■ RECORD SET
-=-=-=-=-

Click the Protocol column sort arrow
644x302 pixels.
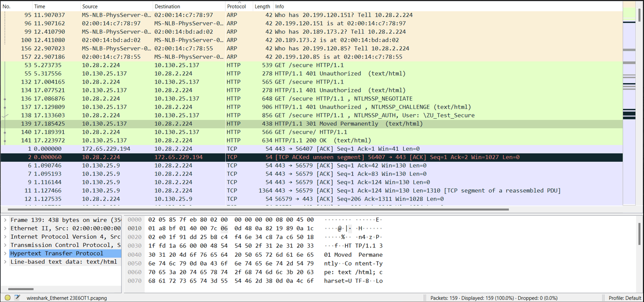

-=-=-=-=-

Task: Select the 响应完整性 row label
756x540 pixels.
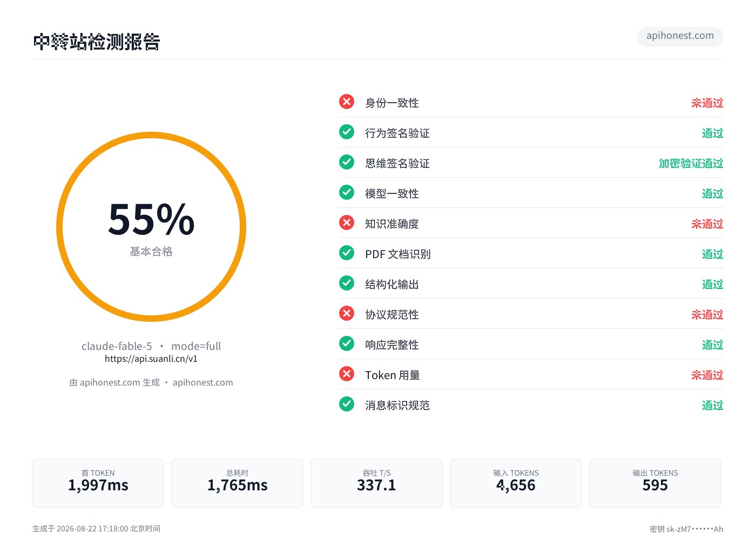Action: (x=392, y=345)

-=-=-=-=-

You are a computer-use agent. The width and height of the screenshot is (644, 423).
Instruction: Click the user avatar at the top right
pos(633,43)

-=-=-=-=-

■ PROMPT
Of the lines above, extract only those from the line with "Click the Protocol column sort arrow" to the line with "644x302 pixels.", both included, exactly as written.

■ TASK OUTPUT
Click the Protocol column sort arrow
644x302 pixels.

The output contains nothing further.